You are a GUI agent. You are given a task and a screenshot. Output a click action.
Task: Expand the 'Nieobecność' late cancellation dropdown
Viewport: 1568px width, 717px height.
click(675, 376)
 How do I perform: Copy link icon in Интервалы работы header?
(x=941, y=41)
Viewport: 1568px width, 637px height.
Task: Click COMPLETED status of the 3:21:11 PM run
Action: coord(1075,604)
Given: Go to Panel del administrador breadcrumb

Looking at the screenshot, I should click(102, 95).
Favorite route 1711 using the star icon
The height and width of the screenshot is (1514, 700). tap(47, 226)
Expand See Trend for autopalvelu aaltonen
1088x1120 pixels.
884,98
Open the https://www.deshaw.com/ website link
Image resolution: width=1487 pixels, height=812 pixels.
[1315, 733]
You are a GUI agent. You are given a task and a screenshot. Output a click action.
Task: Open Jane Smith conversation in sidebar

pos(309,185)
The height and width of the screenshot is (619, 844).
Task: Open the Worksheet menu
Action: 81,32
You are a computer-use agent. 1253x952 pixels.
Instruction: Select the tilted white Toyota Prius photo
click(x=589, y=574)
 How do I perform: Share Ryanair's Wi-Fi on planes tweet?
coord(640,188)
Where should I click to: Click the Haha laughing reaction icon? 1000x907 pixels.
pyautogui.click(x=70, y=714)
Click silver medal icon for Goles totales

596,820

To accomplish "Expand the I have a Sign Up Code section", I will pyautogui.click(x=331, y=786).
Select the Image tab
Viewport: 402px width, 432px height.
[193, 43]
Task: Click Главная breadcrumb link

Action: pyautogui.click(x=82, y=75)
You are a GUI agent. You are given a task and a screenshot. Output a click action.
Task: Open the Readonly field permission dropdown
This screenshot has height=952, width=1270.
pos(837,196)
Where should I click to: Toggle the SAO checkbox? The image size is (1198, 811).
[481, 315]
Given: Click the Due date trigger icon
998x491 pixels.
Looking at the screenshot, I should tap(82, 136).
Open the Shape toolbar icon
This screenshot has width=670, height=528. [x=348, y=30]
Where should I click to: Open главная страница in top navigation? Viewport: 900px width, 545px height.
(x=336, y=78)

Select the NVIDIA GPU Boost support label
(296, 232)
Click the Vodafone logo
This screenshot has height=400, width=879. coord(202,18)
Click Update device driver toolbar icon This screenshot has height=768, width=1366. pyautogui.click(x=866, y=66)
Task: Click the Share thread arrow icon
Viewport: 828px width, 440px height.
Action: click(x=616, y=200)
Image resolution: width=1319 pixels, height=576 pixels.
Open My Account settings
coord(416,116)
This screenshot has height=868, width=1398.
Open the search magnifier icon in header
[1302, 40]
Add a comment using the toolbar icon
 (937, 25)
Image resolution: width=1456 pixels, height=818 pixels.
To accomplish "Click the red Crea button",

* [Exercise directions]:
Which of the lines above include the word "accomplish"? List those lines.

* [Output for this task]:
To accomplish "Expand the I have a Sign Up Code section", I will pyautogui.click(x=331, y=786).
To accomplish "Click the red Crea button",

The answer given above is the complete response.